# Help! Need to install hanger bolts on a table leg.



## sdwoodworker (Jan 26, 2008)

I'm building a table. I have the legs cut to length and squared up now I need to take the corner off the top and make a flat area to thread the screw side of two hanger bolts into the leg. The bolt side of the hanger bolt will go through a 45 degree brace and tighten to the table. I've been trying to think of a way to make the flat area. I thought of using a sled on the table saw with a dado blade but I I'll get tear out.

Any ideas? I was thinking of some sorta jig that i can use with my router?

Thanks All!

- Brad


----------



## GrainTrain79 (Sep 7, 2009)

I justed posted "Liberated Stop Sign Table" which used the same attachment technique. Of course, I built it before I had any real tools.

I cut into the corner with a handsaw, then chiseled it out flat. That part does not show, so it did not have to be perfect.

I have wondered, however, how I would do it now that I have a table saw. I will be interested in seeing the other responses.


----------



## davidpettinger (Aug 21, 2009)

Why not use your router table and a chamfer bit. You can buy one in 15, 22 1/2, 30 or 45 degree. Take off as much as you need to create the flat spot for the hanger bolt. Unless the geometry is wrong, but it doesn't sound like it.


----------



## chriswright (Nov 13, 2008)

Have you got a mortising jig? If so you can use a V-block to hold the legs up right on the table saw and cut the flat section that way. You may still get some tear out, but it will be minimal. Also, if you use the technique you described and do get some tear out, won't it be hidden by the table skirt anyway?

- _Extracted data_:

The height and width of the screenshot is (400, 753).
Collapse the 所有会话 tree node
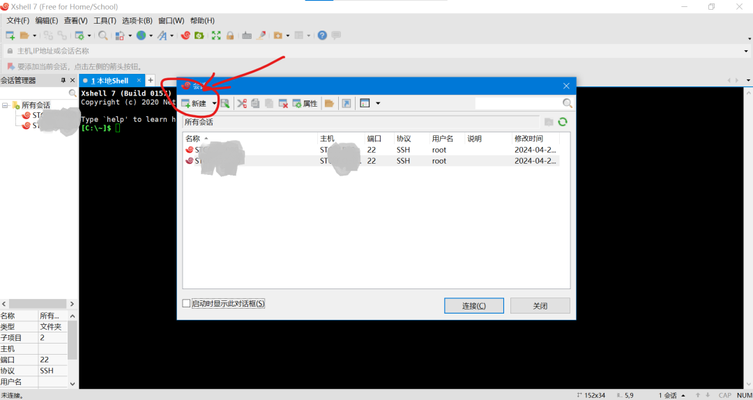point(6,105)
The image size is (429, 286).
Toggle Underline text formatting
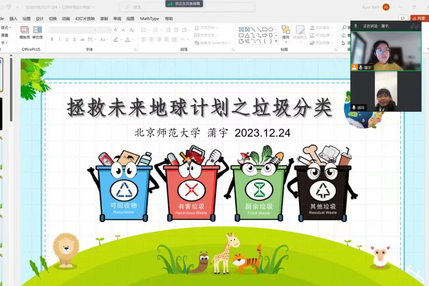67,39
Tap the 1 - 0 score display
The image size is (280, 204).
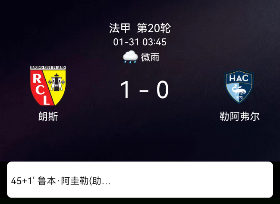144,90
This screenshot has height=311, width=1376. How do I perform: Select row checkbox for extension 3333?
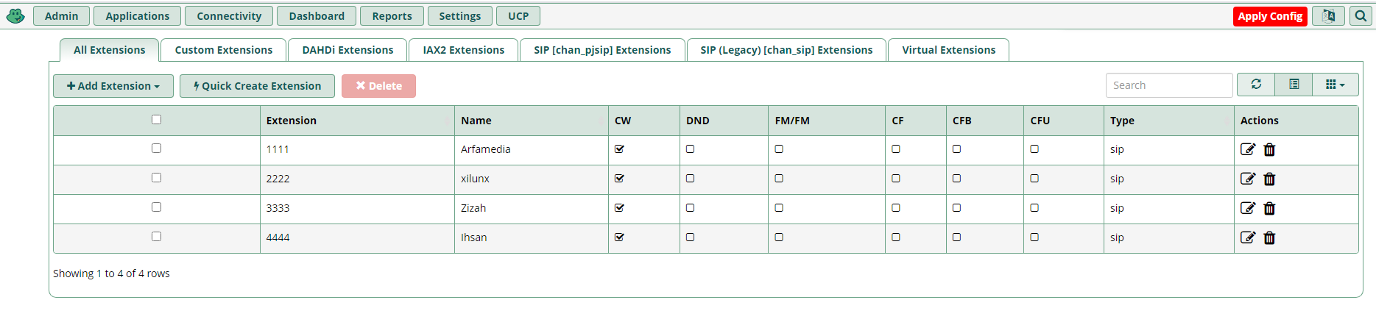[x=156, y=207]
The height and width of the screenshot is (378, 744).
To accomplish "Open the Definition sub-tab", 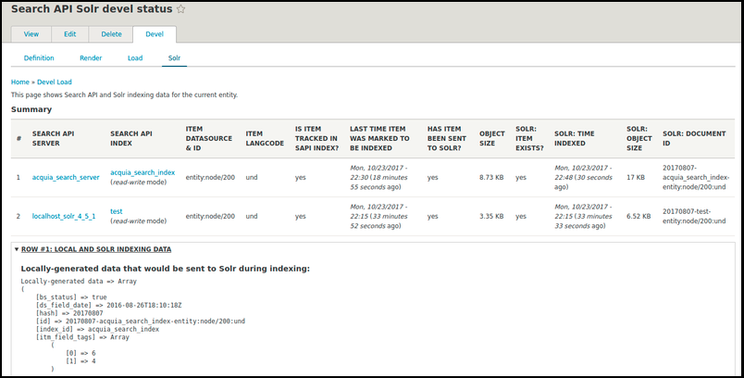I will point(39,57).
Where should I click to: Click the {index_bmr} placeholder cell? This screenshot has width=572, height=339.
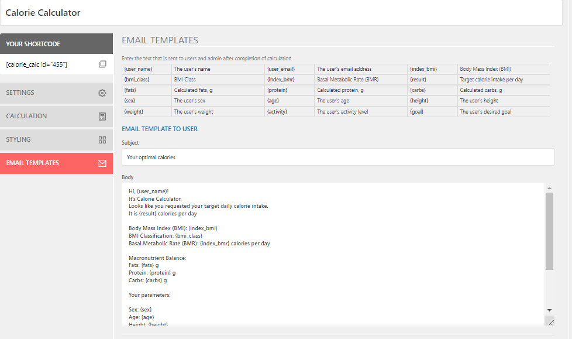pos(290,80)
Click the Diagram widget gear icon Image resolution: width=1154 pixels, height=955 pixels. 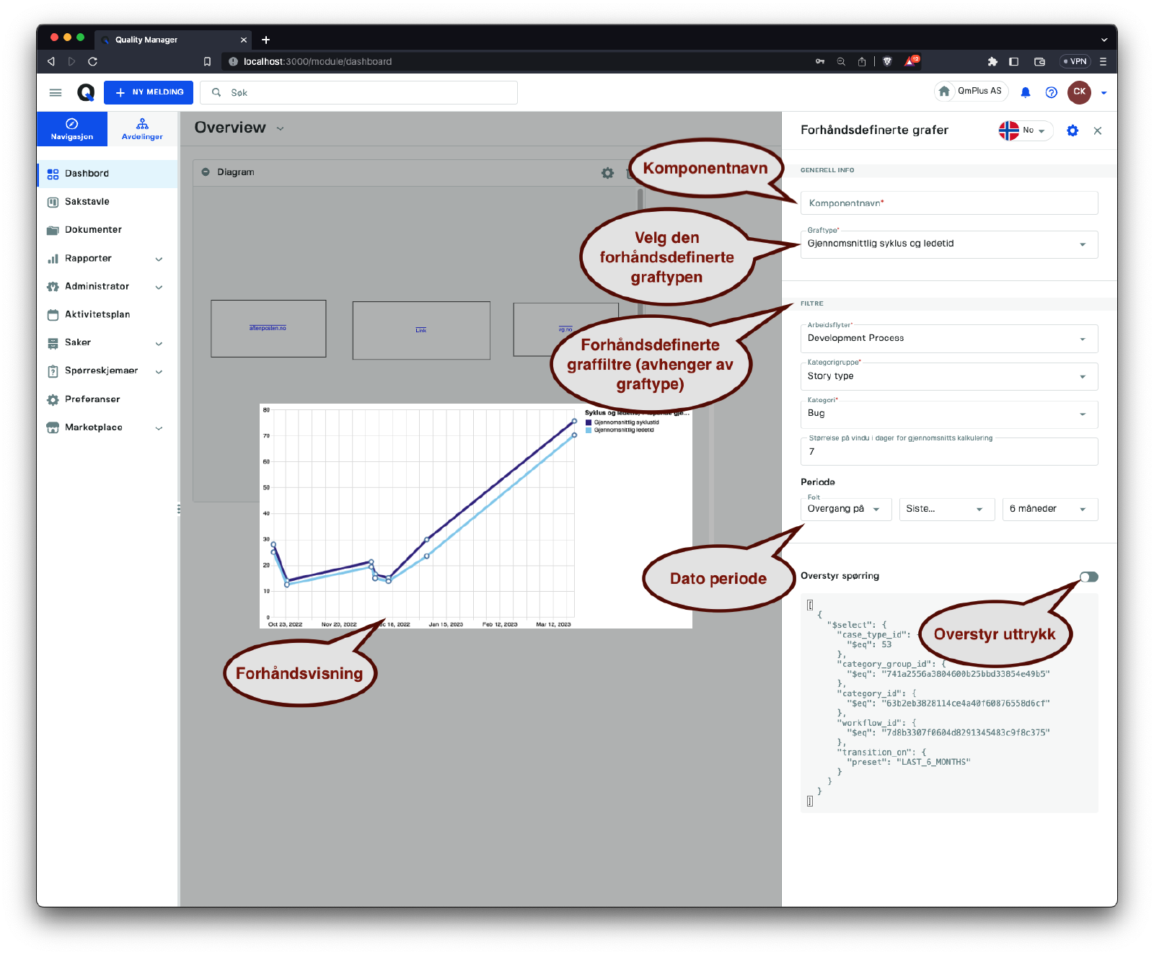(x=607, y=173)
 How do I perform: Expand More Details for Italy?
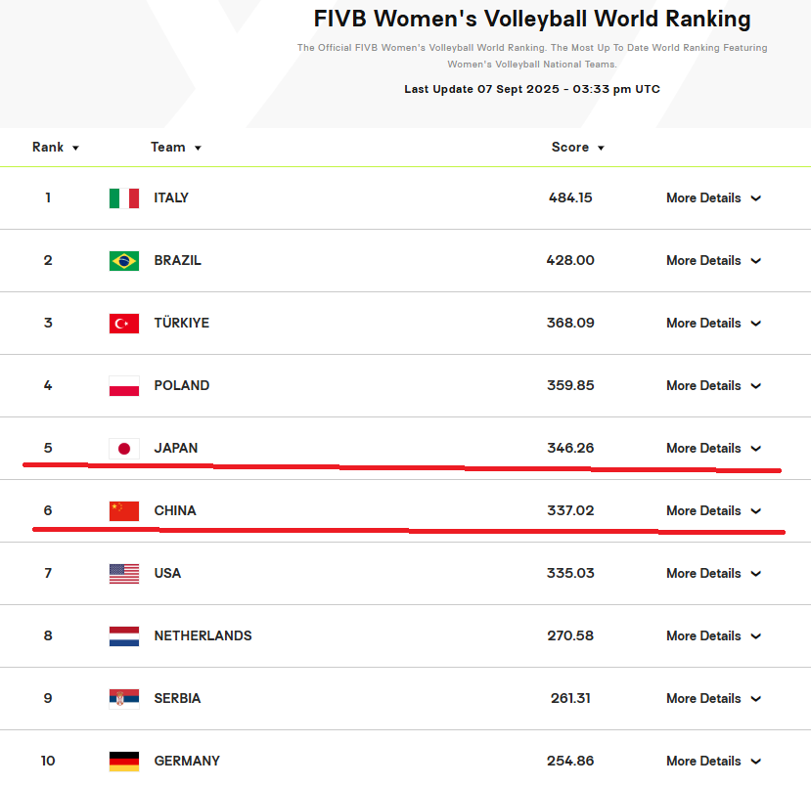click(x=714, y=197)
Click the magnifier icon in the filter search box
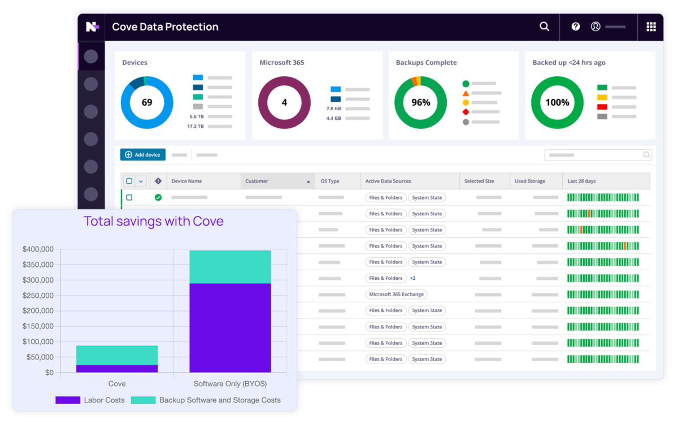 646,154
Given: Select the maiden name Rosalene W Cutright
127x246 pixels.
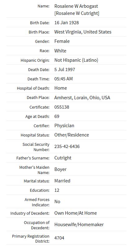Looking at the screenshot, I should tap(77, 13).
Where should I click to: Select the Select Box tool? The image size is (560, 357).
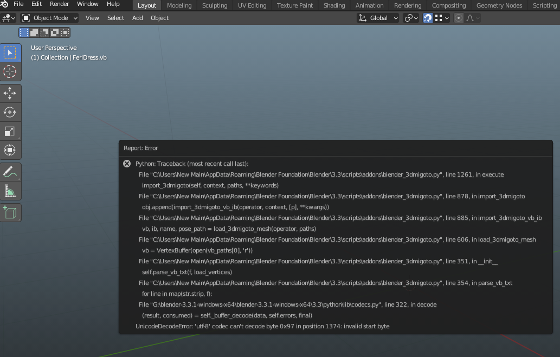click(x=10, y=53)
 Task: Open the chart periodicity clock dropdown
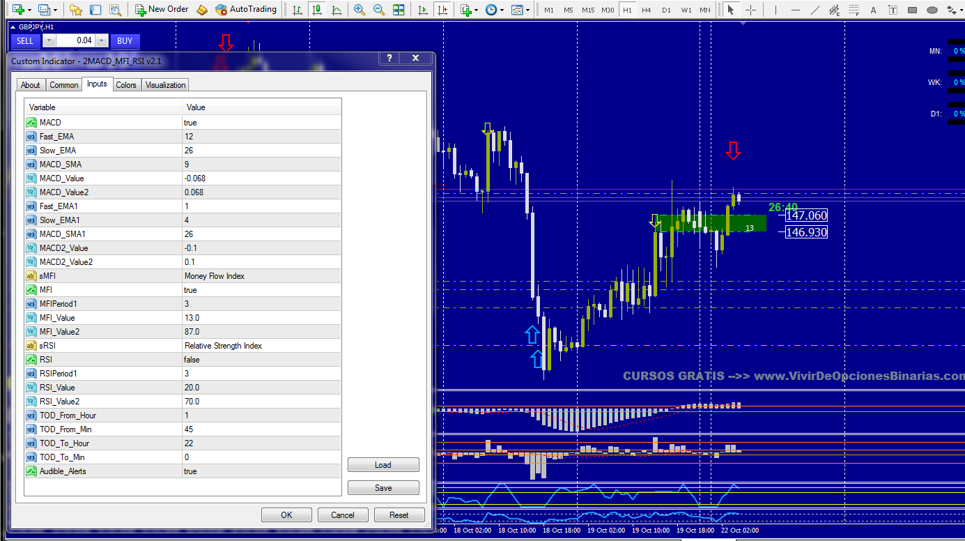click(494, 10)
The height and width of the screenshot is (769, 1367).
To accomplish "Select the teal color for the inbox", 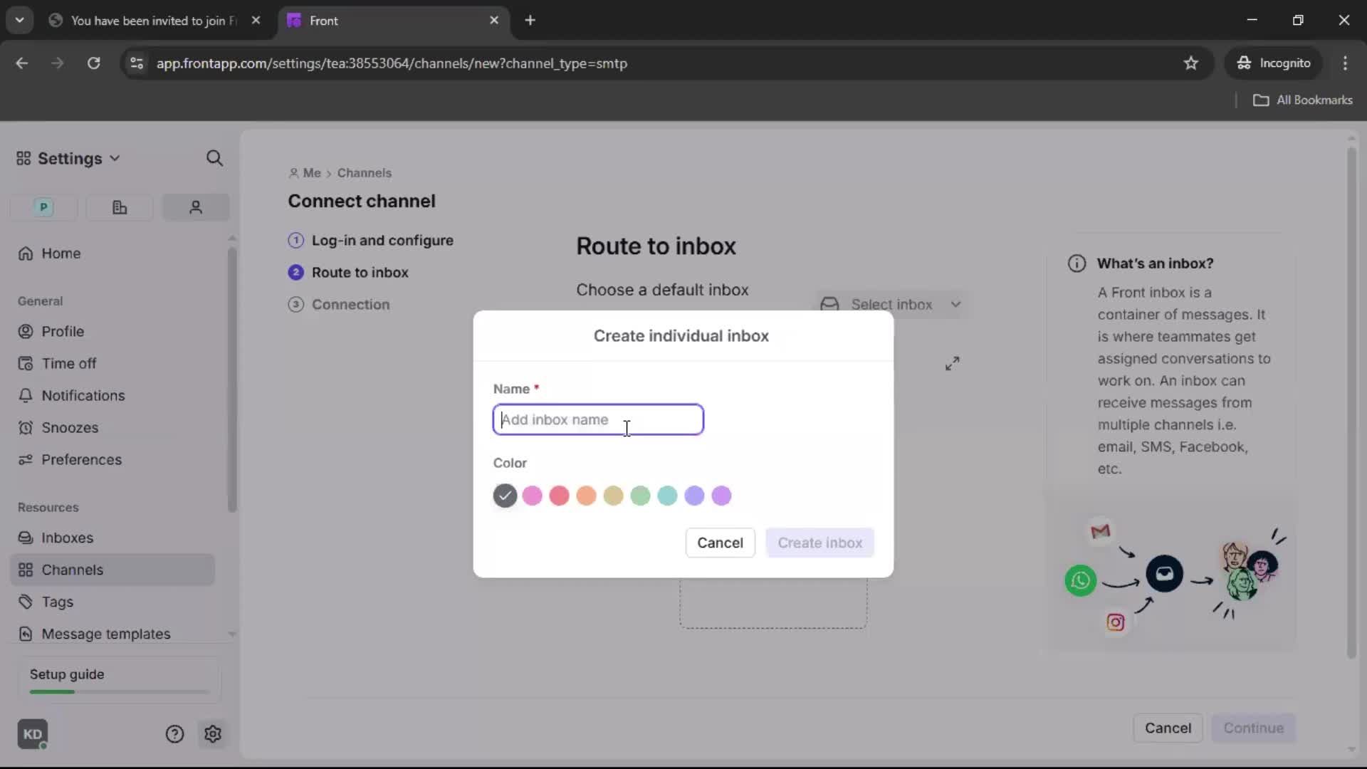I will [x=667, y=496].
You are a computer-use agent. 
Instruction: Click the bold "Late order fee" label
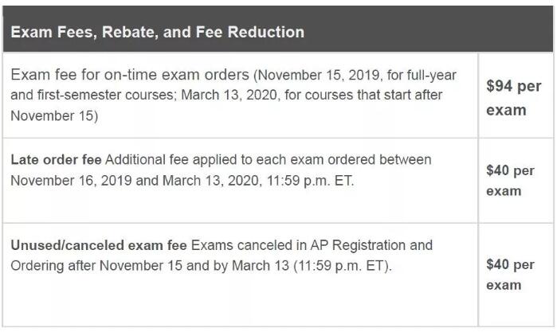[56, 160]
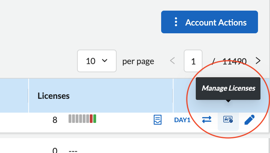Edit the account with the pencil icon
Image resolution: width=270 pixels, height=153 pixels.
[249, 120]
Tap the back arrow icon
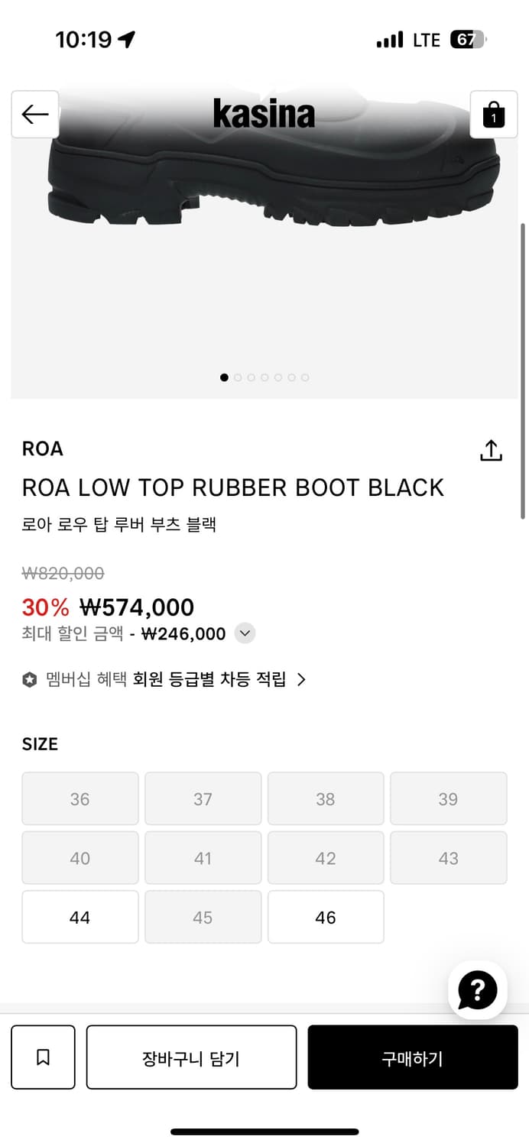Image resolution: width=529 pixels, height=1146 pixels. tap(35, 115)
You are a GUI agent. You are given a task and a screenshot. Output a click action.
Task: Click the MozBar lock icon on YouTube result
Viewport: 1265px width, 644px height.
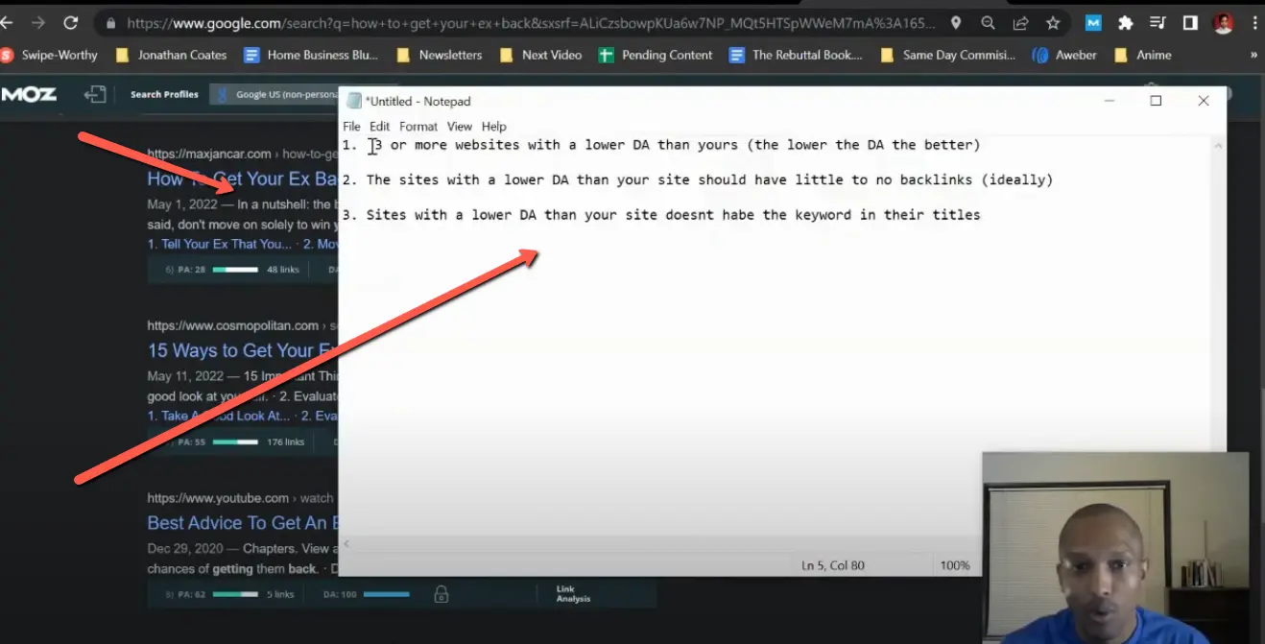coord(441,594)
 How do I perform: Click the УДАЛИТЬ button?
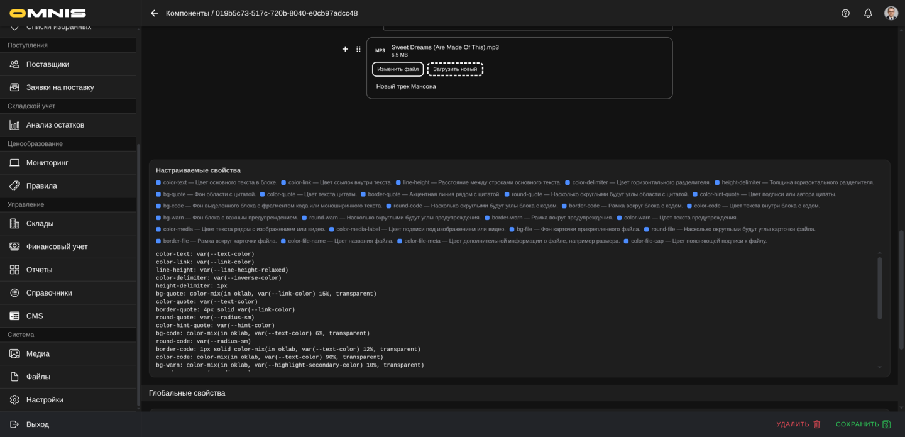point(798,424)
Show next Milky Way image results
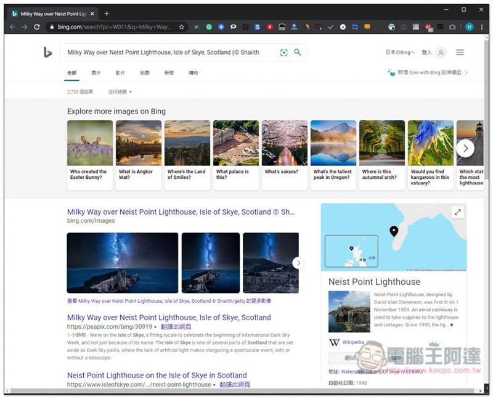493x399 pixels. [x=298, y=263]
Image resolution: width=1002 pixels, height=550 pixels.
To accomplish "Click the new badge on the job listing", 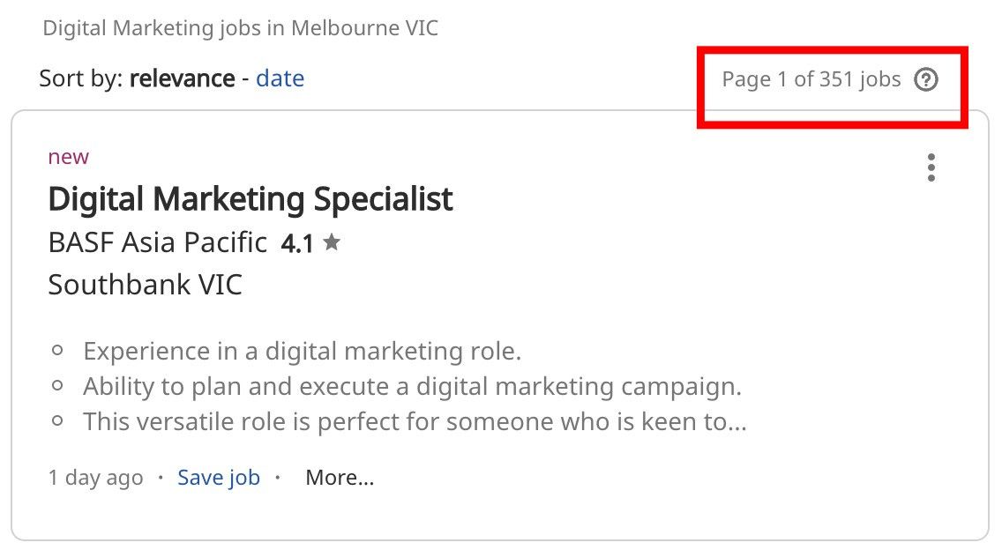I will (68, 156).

- _Problem set_:
1 – Swap "dado blade" for "stacked dado set" in the hanger bolt thread, and give the passage again starting at "## sdwoodworker (Jan" and ending at "Thanks All!".
2 – Pick up the hanger bolt thread after its final post and continue it.

- _Answers below_:
1 –
## sdwoodworker (Jan 26, 2008)

I'm building a table. I have the legs cut to length and squared up now I need to take the corner off the top and make a flat area to thread the screw side of two hanger bolts into the leg. The bolt side of the hanger bolt will go through a 45 degree brace and tighten to the table. I've been trying to think of a way to make the flat area. I thought of using a sled on the table saw with a stacked dado set but I I'll get tear out.

Any ideas? I was thinking of some sorta jig that i can use with my router?

Thanks All!

2 –
----------



## FatherHooligan (Mar 27, 2008)

Could you turn your table saw blade to 45 degrees and slice of just the portion that you need cut and then chisel it square? I think this is how I did it on my son's Thomas the Tank engine table I build him…but I was trying a whole bunch of things on that table so I don't remember exactly which method I finally went with.


----------



## rhett (May 11, 2008)

45 chamfer bit is fastest, safest and most precise. No jig work needed. Router fence with a stop block makes all four the same.


----------



## patron (Apr 2, 2009)

if the 45 deg. rail is a little open ,
you can make a v-blok and drill down into the v ,
and turn it over on the leg and drill your pilots that way ,
double nut the bolt to turn it in .


----------



## sdwoodworker (Jan 26, 2008)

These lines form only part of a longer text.